Harmful Algae Bloom Puzzles Scientists

  • The Microcystis bloom on Maumee Bay (August 19, 2003). The bloom stretches eastward for 25 miles. (Enhanced Landsat 5 natural color image by T. Bridgeman, Lake Erie Center - U. Toledo)

A mysterious bloom of algae in Lake Erie is puzzling scientists and threatening a Great Lakes fishery. The Great Lakes Radio Consortium’s Karen Schaefer reports:

Transcript

A mysterious bloom of algae in Lake Erie is puzzling scientists and threatening a Great Lakes
fishery. The Great Lakes Radio Consortium’s Karen Schaefer reports:


Recent satellite photos show a vast green mat floating about ten miles off Maumee Bay near
Toledo. Bob Heath, a limnologist at Kent State University, says the bloom is a strain of
microcystis, a toxic blue-green algae. It’s been recurring almost every year since 1995 and
showed up in Lake Huron, Saginaw Bay in 1997. Heath says it’s caused by too much
phosphorus, but he says researchers aren’t sure of the source.

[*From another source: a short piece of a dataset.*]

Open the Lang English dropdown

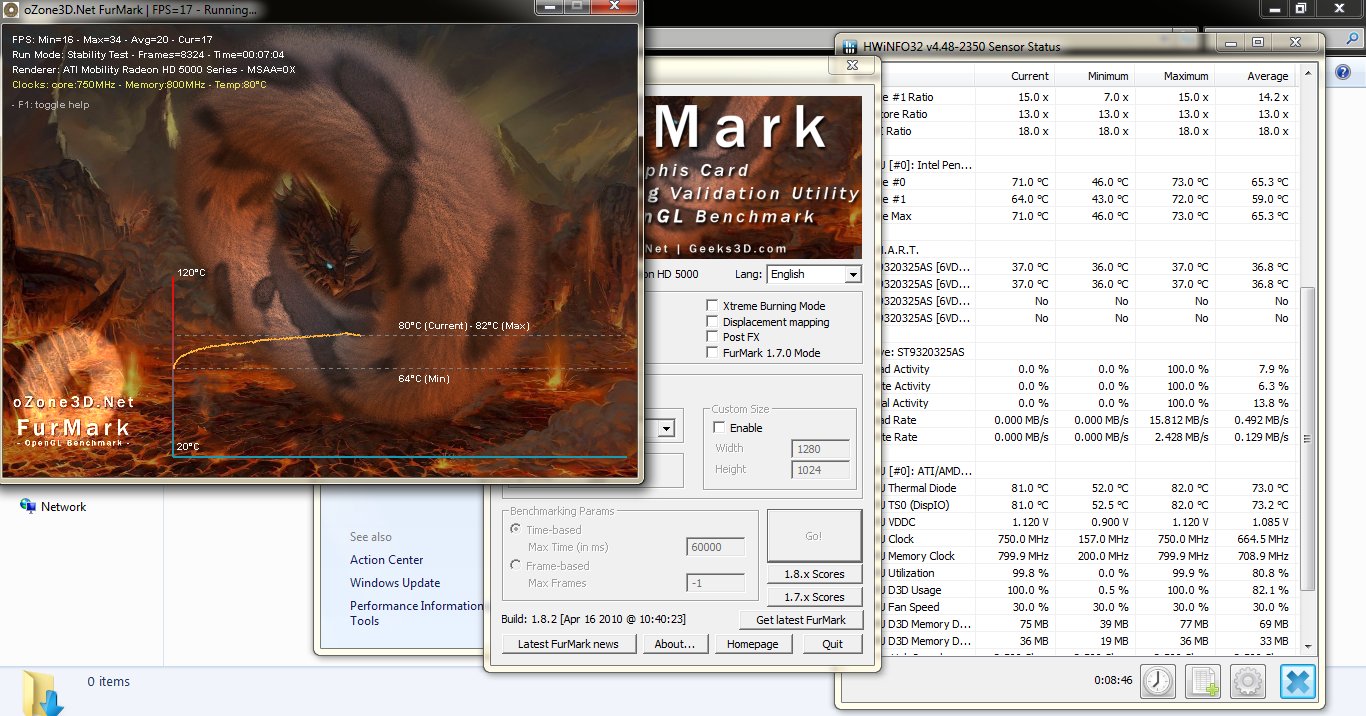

“The Great Lakes are really in a very fluid state and they’re a very fragile ecosystem. And we
need to be mindful of all of the possible things that could assault the health of, especially of Lake
Erie.”


Heath says zebra mussels and other grazers won’t eat the algae, so it’s out-competes other food
sources, resulting in fewer sport fish. It can also poison fish and waterfowl and lend drinking
water an earthy taste.


For the Great Lakes Radio Consortium, I’m Karen Schaefer.